:: Extract ::
******

For the first time since 1999, all the residents of Bethlehem Inn ate dinner in the same building at the same time Monday night. The meal was an initiation of sorts: Work on a new facility that houses services, including a kitchen and two dining rooms, plus housing for 10 families, is just about complete.

It’s been a long but rewarding effort, says Gwenn Wysling, executive director of Bend’s oldest homeless shelter, which began as an effort of churches in Bend and for a time rotated from church to church on a regular basis. In fact, it wasn’t until 2004 it found a place to call its own, at least for a time.

That year it moved into the old county work-release program building. Then, three years later, with help and money from both Deschutes County and the City of Bend, it purchased the old Econo Lodge motel on N. U.S. Highway 97, where it remains today. Nearly every day since the beginning, volunteers, now numbering 200 or more, have fired up their kitchen stoves, cooked and delivered hot dinners to the inn’s residents.

Now, one wing of the old motel is gone, and another will be torn down soon. It’s about time. The buildings weren’t meant to last forever, and they are showing their age. The new buildings — this one and a residence building for single men and women that will open next year — are better built, far more energy-efficient and meet Americans with Disabilities Act standards.

Perhaps most important, the new buildings will allow the inn to serve more homeless families and individuals in our community.

It was the community that made the project happen, Wysling says. As one example, Bend’s four Rotary Clubs got together and raised more than $200,000 for a commercial kitchen, which will allow meals to be prepared on site. The Central Oregon Builders Association and the Central Oregon Association of Realtors faced off in a fundraising challenge. And a host of charitable foundations, trusts and individuals have contributed. Board members past and present stepped up, and the project has received at least two major anonymous gifts.

None of this happened overnight, of course. Wysling took over as the inn’s executive director in 2010, and sometime that year she and the board began talking about the project. Jim Long, the city’s former affordable housing manager, provided assistance, as did the Central Oregon Health Council and others.

******

:: Given problem 1 ::
In the records below, convert the part that opens with the line containing "This screenshot has width=1372, height=893." and closes with the line containing "[x=146, y=4]" into a numbered list, omitting blank lines.

******

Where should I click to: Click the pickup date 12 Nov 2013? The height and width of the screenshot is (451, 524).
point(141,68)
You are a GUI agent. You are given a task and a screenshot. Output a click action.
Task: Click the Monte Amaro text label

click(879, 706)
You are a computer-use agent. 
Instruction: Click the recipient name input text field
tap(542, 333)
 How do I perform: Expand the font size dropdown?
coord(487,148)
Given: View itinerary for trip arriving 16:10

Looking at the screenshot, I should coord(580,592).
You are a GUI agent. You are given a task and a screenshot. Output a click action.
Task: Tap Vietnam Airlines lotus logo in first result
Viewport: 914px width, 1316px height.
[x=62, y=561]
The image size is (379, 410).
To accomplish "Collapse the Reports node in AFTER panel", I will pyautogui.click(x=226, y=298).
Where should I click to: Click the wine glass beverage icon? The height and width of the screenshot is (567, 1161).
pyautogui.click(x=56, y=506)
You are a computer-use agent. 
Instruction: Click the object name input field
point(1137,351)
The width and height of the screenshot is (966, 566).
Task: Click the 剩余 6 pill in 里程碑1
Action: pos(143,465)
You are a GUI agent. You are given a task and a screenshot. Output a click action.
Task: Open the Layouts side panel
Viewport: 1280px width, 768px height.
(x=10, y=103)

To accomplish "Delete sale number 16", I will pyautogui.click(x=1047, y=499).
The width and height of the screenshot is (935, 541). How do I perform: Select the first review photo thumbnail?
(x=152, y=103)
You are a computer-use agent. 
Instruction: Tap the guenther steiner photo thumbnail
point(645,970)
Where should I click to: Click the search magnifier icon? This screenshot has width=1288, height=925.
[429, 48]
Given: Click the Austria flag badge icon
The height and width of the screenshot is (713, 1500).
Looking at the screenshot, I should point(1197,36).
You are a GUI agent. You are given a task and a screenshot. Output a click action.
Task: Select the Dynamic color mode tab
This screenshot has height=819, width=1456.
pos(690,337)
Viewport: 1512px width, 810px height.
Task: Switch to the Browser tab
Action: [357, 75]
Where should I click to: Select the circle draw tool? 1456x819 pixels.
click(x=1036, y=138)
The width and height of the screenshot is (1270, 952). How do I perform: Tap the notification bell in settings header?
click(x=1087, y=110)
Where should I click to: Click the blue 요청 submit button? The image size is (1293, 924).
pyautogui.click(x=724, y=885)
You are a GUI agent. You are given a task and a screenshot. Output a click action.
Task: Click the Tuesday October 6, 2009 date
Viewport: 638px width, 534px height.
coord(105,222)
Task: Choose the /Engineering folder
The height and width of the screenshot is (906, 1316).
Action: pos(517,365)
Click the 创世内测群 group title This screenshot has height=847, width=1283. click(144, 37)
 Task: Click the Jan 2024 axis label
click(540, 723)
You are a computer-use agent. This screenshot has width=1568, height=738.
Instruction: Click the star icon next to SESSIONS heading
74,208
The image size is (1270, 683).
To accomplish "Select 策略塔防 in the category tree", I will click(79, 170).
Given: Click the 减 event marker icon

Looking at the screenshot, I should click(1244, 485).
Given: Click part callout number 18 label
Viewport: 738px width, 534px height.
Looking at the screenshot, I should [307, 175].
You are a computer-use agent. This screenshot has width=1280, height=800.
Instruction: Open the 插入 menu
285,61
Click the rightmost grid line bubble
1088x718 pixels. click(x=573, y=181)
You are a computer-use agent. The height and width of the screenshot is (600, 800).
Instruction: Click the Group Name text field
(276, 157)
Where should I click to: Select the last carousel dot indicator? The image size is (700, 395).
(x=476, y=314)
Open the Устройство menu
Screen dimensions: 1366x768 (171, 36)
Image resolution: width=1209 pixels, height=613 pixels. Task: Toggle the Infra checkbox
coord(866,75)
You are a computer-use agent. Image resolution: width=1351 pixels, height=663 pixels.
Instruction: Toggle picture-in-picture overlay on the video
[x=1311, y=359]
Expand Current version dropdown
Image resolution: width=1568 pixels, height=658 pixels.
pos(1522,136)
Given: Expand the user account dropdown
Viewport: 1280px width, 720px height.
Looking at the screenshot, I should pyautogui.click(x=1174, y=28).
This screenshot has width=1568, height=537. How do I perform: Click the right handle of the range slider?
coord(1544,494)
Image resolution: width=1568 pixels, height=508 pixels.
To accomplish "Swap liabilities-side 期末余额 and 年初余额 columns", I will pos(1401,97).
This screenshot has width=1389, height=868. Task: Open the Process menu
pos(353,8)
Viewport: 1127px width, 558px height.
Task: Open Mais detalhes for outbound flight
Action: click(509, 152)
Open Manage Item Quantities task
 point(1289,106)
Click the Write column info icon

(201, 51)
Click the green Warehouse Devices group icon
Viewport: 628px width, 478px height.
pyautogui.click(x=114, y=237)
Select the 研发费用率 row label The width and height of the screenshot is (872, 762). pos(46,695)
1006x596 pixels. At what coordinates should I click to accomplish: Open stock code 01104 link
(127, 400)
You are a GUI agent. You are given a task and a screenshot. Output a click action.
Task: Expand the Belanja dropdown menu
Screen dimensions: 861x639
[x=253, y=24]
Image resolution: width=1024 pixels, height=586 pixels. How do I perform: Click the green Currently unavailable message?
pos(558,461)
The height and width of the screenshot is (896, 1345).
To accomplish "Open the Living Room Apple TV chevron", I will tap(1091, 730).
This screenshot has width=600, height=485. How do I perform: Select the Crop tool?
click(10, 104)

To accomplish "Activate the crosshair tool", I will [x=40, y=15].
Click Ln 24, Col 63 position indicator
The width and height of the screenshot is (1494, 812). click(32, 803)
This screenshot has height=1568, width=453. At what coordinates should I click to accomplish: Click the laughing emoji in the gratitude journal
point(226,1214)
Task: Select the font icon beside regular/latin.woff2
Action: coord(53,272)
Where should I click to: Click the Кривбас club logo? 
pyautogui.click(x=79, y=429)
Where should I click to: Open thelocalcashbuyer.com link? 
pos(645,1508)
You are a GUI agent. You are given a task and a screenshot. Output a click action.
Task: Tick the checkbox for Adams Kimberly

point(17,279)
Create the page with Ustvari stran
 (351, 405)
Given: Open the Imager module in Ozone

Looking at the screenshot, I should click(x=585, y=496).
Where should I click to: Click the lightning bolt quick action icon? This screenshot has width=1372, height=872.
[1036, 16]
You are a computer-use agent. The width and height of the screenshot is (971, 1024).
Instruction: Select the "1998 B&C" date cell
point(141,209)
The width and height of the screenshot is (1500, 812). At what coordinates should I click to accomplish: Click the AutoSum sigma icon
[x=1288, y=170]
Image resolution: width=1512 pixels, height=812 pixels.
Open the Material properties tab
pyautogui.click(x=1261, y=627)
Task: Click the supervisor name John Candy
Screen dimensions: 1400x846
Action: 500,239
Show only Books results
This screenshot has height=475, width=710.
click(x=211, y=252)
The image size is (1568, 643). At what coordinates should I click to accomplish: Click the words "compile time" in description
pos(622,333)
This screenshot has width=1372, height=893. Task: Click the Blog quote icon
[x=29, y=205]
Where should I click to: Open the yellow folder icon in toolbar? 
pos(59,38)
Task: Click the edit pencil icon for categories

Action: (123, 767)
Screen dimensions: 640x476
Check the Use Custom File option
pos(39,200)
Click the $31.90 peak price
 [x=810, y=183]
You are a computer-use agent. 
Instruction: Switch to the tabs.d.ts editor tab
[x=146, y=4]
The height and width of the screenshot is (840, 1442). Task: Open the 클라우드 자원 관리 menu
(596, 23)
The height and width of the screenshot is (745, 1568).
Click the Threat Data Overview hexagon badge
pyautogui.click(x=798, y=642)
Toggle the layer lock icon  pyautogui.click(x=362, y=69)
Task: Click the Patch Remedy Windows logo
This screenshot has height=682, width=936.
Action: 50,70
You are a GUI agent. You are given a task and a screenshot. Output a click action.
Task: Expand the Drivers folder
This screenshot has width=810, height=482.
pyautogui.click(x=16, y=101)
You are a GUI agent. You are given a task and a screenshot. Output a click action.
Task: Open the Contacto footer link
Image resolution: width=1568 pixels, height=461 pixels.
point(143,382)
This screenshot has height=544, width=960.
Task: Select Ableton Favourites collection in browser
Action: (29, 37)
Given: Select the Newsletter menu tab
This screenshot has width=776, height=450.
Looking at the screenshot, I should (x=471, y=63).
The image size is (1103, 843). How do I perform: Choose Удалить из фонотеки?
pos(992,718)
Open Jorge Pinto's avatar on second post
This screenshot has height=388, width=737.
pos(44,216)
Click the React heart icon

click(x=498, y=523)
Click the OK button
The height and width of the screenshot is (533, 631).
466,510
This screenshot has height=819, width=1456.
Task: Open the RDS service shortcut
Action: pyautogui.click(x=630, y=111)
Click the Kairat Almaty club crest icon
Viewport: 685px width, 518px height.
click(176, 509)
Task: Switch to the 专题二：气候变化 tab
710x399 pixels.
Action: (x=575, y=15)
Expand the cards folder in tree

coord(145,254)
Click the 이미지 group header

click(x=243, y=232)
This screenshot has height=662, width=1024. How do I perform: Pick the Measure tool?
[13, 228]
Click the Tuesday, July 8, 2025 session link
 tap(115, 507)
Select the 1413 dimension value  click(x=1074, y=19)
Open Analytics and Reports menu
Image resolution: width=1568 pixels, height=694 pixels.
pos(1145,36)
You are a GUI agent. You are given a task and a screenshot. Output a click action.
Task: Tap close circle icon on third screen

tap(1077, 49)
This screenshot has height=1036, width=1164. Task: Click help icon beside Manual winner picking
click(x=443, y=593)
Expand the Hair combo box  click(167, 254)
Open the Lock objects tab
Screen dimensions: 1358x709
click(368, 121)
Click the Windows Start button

******

:: Given problem 2 ::
Carry on the Bethlehem Inn piece from the point where it stops.

:: Reply 1 ::
1. This screenshot has width=1372, height=893. Task: Click the Blog quote icon
2. [x=29, y=205]
3. Where should I click to: Open the yellow folder icon in toolbar? 
4. pos(59,38)
5. Task: Click the edit pencil icon for categories
6. Action: (123, 767)
7. Screen dimensions: 640x476
8. Check the Use Custom File option
9. pos(39,200)
10. Click the $31.90 peak price
11.  [x=810, y=183]
12. You are a computer-use agent. 
13. Instruction: Switch to the tabs.d.ts editor tab
14. [x=146, y=4]

:: Reply 2 ::
When all is said and done, the inn and its supporters will have raised $9 million for the project. It kicked off its public campaign a year ago, Wysling says, with $5 million in hand; it now has $7.5 million and hopes to close out July with another $500,000. That leaves $1 million to raise in the following 12 months.

If that sounds like a lot, consider what all that money is buying: The inn’s ability to house families has doubled, and when the second building is complete, it will have room for about a third more single men and women. The kitchen now is nearly double the size of a small kitchen it replaced, and it meets commercial standards. All residents will be able to eat at the same time in dining rooms (one for singles, one for families) that flank the kitchen.

There’s more office, program, and meeting space. There’s an enclosed play space for children. And, because of the efficiencies built into the new facilities, the cost of running the inn will drop by about $100 per resident.

In a perfect world, there’d be no need for all of this, but the world is far from perfect. Too many families and individuals in the region are only a large doctor bill or some other financial strike away from being homeless, and most of the homeless in Deschutes County come from Deschutes County.

And, while housing prices are high here and no doubt contribute to the problem, it’s not just an issue in Bend. Oregon had nearly 14,000 homeless men, women and children just 18 months ago, according to the U.S. Interagency Council on Homelessness.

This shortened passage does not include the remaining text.